◆ **To do**
Every line in the data below that has the word "help" should be returned.

Start of Data provided

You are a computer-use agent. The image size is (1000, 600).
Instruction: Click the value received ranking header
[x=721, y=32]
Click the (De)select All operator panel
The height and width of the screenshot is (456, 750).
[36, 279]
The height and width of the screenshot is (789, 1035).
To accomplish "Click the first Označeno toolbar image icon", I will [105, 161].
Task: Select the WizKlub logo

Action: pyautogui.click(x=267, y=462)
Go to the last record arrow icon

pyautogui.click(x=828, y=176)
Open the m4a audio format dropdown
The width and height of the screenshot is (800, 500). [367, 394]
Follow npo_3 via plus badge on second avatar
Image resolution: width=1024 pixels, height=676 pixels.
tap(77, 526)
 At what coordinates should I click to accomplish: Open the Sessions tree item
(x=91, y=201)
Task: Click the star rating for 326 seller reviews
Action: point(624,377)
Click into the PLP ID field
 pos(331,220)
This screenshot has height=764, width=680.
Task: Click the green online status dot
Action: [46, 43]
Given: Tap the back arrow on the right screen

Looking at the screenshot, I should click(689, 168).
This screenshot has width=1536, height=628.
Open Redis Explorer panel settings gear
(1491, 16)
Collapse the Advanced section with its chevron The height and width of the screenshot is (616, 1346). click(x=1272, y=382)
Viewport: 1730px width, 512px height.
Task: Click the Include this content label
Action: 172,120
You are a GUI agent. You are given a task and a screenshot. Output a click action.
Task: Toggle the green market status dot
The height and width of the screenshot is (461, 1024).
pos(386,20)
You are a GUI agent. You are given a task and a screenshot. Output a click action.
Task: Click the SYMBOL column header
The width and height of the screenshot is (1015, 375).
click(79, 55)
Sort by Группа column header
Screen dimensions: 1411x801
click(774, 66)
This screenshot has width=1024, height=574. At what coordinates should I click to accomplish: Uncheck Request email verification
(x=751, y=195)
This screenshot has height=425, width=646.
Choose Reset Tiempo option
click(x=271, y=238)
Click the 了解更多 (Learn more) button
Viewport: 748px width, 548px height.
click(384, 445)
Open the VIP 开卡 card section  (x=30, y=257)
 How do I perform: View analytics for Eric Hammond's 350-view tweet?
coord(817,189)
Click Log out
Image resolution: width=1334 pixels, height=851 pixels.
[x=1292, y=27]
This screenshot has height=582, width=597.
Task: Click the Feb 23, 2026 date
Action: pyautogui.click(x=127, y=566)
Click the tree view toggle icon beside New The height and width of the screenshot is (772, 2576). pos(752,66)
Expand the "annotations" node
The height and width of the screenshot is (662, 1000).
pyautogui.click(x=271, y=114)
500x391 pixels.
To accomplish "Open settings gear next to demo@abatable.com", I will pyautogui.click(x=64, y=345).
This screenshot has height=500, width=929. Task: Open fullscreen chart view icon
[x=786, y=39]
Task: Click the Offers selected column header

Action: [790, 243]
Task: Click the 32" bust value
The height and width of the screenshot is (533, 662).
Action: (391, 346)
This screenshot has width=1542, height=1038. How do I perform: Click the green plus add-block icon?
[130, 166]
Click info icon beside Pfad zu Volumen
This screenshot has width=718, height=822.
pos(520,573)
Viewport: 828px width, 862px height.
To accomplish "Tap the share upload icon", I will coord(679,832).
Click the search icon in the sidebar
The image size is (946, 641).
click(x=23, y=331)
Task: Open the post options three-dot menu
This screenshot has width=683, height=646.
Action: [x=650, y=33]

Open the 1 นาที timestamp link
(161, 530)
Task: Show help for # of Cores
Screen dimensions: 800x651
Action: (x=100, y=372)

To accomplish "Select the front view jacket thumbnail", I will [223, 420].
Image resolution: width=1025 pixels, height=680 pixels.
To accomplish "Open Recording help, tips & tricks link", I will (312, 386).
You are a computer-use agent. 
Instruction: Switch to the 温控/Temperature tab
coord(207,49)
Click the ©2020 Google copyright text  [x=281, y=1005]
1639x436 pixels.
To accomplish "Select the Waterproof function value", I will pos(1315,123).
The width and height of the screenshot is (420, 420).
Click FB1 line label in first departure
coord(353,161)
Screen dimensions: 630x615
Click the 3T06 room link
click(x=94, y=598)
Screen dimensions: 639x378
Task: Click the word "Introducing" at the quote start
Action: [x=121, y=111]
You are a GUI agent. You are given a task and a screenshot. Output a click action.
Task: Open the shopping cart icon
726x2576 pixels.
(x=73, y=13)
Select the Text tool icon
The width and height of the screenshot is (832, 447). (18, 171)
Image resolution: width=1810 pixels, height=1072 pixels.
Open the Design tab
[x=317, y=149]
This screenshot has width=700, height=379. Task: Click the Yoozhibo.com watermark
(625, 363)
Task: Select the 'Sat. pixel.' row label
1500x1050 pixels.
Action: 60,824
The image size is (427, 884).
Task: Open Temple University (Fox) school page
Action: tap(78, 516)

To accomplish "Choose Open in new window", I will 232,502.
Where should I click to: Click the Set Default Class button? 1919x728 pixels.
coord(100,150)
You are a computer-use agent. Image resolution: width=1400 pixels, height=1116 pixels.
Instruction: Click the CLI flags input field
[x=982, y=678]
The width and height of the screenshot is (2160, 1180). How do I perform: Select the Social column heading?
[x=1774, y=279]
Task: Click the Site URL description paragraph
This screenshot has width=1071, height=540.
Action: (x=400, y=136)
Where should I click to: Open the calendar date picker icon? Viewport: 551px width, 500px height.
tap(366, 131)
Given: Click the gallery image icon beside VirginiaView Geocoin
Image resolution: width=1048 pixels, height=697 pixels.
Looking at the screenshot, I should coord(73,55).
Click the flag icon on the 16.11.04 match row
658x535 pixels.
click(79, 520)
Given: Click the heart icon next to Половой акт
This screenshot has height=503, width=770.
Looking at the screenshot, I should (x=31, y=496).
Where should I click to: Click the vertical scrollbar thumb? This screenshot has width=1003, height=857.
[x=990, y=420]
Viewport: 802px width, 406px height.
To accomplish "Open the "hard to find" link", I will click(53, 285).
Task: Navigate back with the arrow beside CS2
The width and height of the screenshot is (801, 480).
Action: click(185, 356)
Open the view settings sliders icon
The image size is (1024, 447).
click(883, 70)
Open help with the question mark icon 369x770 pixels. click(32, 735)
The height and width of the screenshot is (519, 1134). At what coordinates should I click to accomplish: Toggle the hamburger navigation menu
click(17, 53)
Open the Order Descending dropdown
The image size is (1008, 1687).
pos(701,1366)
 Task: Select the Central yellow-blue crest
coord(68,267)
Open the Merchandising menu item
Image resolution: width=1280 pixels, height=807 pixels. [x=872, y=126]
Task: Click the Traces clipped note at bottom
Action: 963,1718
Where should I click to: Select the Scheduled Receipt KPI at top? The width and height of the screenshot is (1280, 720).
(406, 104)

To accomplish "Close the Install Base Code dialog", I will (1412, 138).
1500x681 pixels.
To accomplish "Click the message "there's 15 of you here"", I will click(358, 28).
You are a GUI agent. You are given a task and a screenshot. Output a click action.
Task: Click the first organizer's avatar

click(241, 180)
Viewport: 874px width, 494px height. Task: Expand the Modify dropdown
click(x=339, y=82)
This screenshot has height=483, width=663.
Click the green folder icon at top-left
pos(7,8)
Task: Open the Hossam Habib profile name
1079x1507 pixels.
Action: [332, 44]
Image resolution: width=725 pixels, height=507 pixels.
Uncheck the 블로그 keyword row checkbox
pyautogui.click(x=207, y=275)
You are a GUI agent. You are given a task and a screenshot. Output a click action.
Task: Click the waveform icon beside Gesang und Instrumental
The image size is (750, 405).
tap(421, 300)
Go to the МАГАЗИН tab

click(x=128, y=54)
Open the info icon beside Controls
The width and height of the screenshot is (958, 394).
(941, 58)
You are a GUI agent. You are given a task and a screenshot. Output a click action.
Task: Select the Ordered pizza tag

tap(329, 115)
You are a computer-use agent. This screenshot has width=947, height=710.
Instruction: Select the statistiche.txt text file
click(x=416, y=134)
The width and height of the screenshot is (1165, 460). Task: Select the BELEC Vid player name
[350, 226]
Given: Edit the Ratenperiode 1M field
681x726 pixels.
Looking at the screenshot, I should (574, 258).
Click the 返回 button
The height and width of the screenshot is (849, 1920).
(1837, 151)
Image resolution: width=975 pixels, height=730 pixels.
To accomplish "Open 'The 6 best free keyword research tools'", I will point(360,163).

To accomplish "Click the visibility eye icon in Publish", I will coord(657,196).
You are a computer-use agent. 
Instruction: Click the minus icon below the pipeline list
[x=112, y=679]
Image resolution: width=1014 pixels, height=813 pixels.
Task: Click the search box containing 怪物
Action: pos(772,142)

End of Data provided

◆ **Exercise response**
Task: Show help for # of Cores
To accomplish "Open Recording help, tips & tricks link", I will (312, 386).
Open help with the question mark icon 369x770 pixels. click(32, 735)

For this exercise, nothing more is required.